** BEGIN Passage to read **

The problem with high-speed rail is that everyone agrees it would be a wonderful idea if someone else used it to unclog the highways.  With both rail and air travel the person has made the decision to undergo the hassle of having to get to the station/airport and then leave the station/airport at the other end.  Automobile travel has no such hassle, so rail is a tough sell for people who will be doing a road trip that takes less than a day anyway unless their trip is already going to be city center to city center.

God, not here.  It's impossible to find a seat going to and from the city on the train.  It's bizarre that Christie canceled the tunnel however painful the price.  There are certain things that we should be spending extra on.  One of those is drawing down our addiction to the automobile.  New Jersey is the perfect place to kick that off.  I'm not sure about the other programs being canceled, but I'm inclined to believe they would have been beneficial.  Automobile travel has no hassle because we've invested such astronomical amounts of money into it for so long.  The interstate system was a horrendous concept and should be heavily de-emphasized.  It's fine that we have it in its insanely overdone state as it is, now we should start thinking more reasonably.  States is right in that it may not be completely viable to start trying to force train travel in places it just wouldn't be viable, which unfortunately is most of the country.  But heavily investing in metro train systems could be hugely successful.  The Northeast and to an extent the Midwest could really make it something huge.  Automobile travel shouldn't be the norm, public transportation should be.  It's nothing like its reputation and it needs an image overhaul.  It's cheap, easy, safe, reliable, responsible, and largely much more pleasant.

** END Passage to read **

◆ **Given problem**
Condense the paragraph in the rail discussion above that begins "The problem with high-speed rail" into a short bulleted list that keeps its main points.

** BEGIN Data extract **

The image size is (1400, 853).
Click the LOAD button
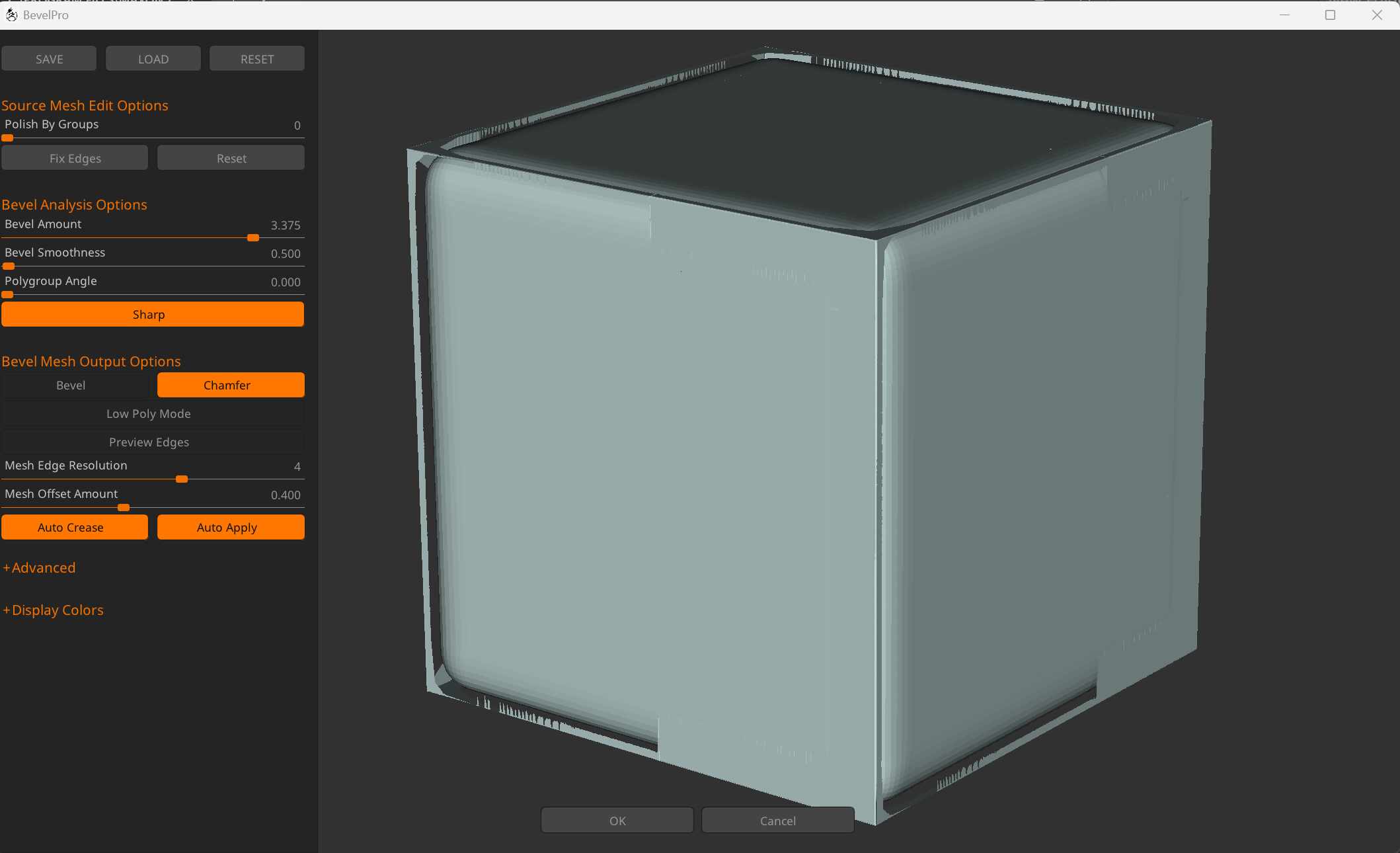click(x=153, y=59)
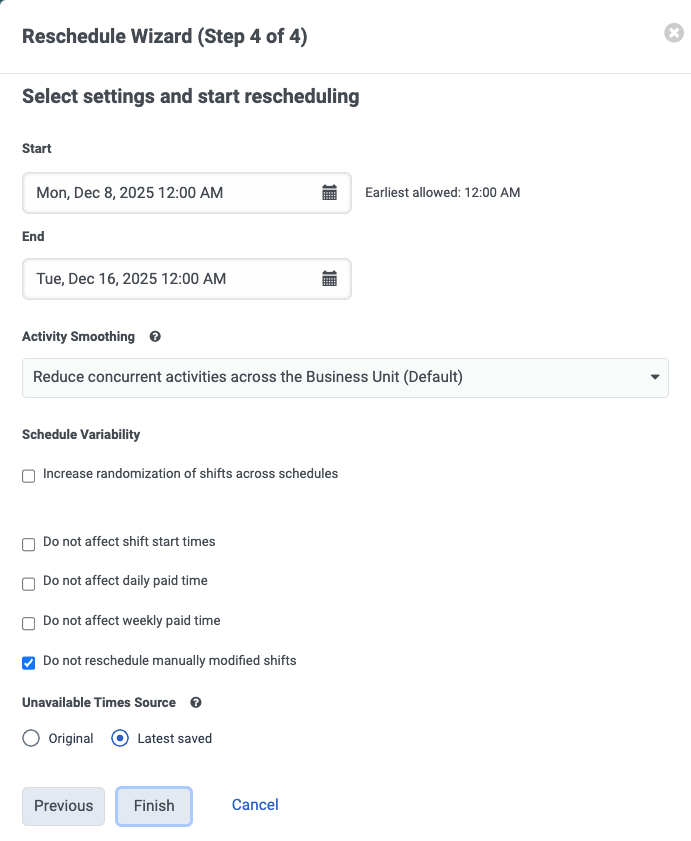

** END Data extract **

◆ **Problem solution**
- Everyone agrees high-speed rail would be wonderful if someone else used it to unclog the highways.
- Rail and air travelers accept the hassle of getting to a station or airport and leaving it at the other end.
- Automobile travel has no such hassle.
- Rail is therefore a tough sell for road trips that take less than a day, unless the trip already runs city center to city center.